Does that make sense or am I weird for saying that?

Sometimes the minor characters are so interesting, they get a story of their own later on :stuck_out_tongue:

Kind? YES. I mean, one got a whole story, so :stuck_out_tongue:

I have a minor character who became a main character. So, there’s this mysterious Sorcerer guy that appears in Paws Chase Murder Case. He only appeared once, but I thought, huh, who is this guy? Then I found out his name is Kaiver and he’s got a whole long ancient story on his shoulders with a super epic magick battle.

My omnicient magick realism story is all about that. All the characters are involved in the plot in some way even if that is a fairly small role.

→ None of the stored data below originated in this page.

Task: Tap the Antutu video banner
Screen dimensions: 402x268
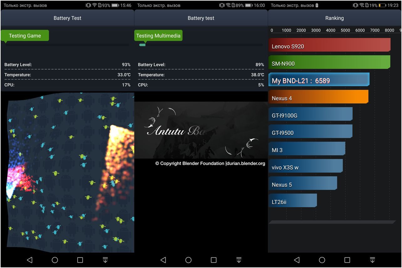Action: 201,130
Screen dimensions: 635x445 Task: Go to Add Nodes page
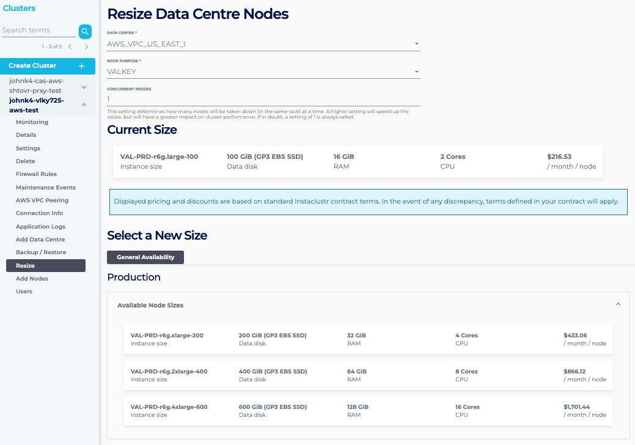[32, 279]
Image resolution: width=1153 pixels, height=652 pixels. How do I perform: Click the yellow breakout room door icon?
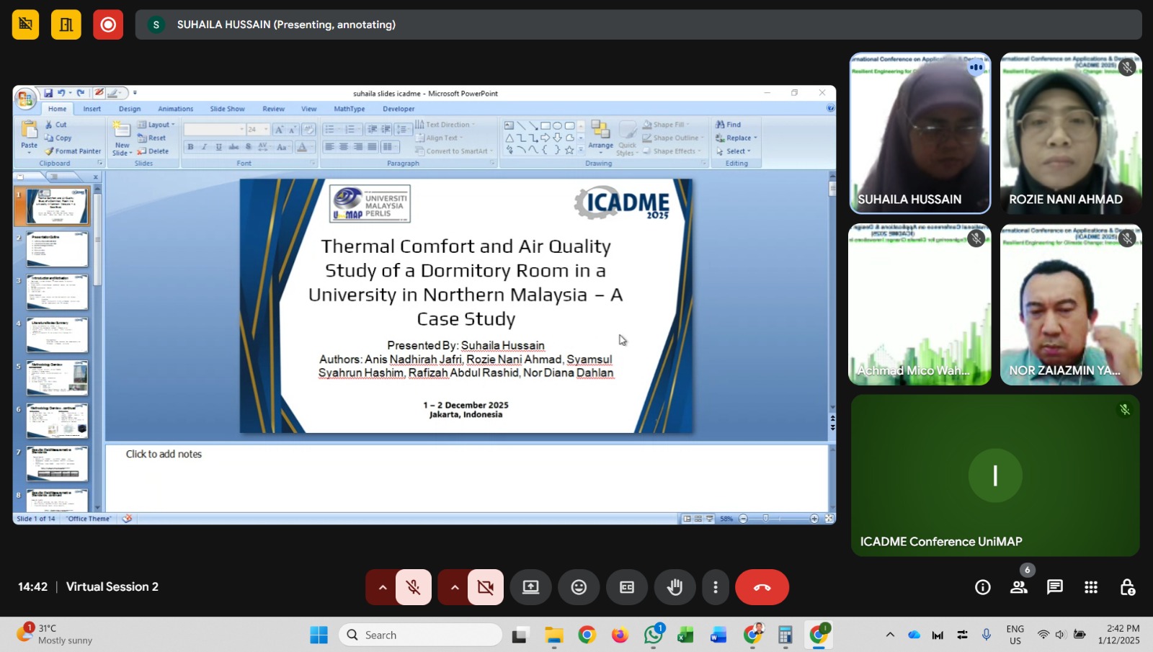pyautogui.click(x=66, y=24)
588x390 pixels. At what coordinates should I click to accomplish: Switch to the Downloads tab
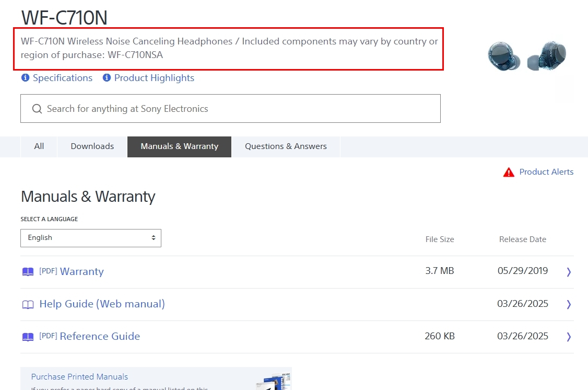[x=92, y=146]
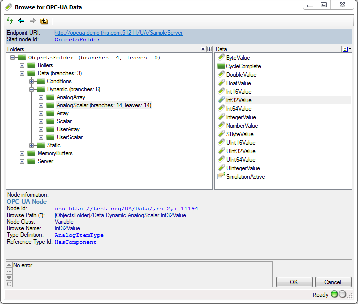Expand the MemoryBuffers tree node
This screenshot has height=304, width=358.
pyautogui.click(x=22, y=154)
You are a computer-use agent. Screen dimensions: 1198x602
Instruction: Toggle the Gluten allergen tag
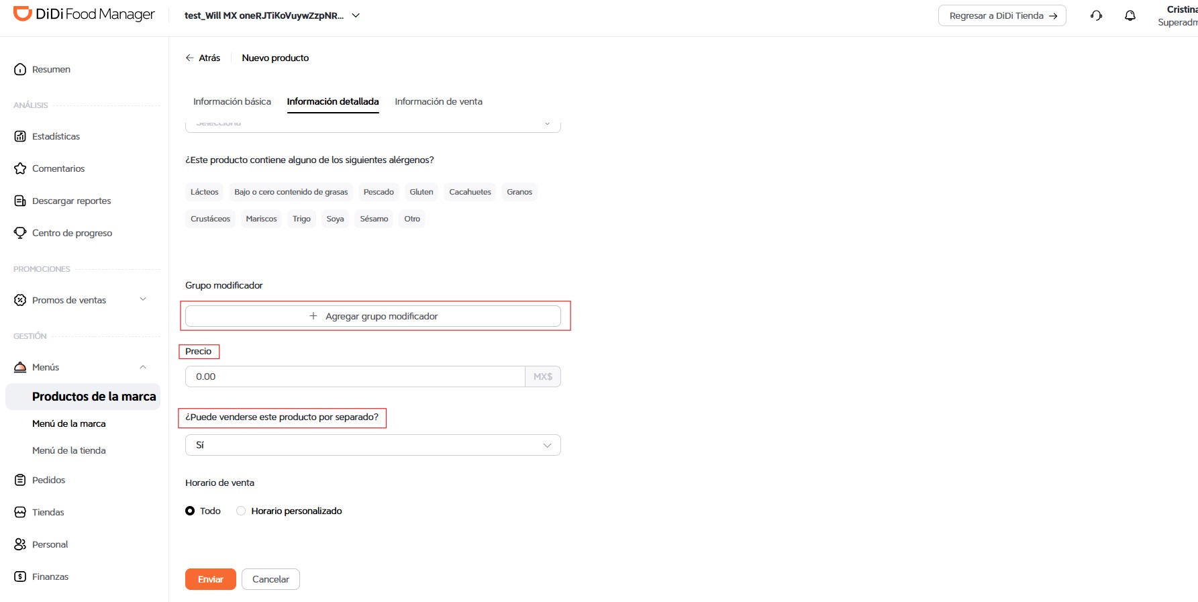421,192
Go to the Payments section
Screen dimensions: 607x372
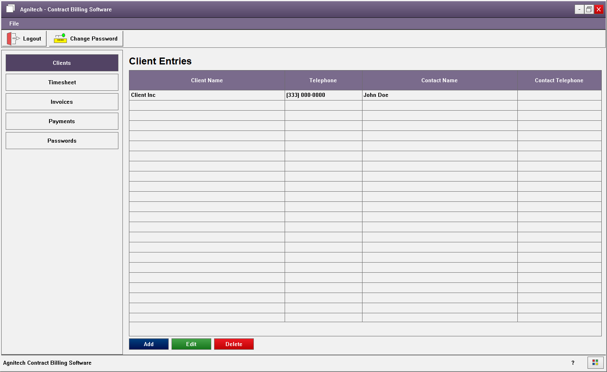click(62, 121)
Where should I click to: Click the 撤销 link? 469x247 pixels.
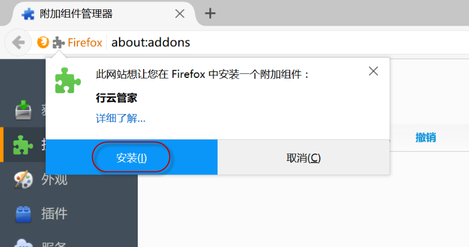tap(426, 138)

Like, there’s this inn keeper that allows MC Allen to pay for the meal of an escaped slave woman, MC Anastasia. The inn keeper also happens to have the daily paper that has an ad for slaves aboard a particular ship that she is looking for which she thinks is the same one that took her husband. He gives the paper to Anastasia.

That’s all he does. And he never appears again.

But that gives Anastasia a clue.

If a character doesn’t seem to have any really important or recurring role, there’s no need to name them. They can appear (like a taxi driver or a supermarket checkout person) but the author doesn’t have to name them. Once you name them, they look or seem important. Readers will wonder what the heck happened to them.

I will, anyway :stuck_out_tongue:

There’s this book I’m reading that’s trying to be omniscient and failing. Idk which characters are the MCs, but there’s this forest monster guardian creature the story begins with, so I thought he was the MC, but it turns out that most of the story is the POV of the children that appear later.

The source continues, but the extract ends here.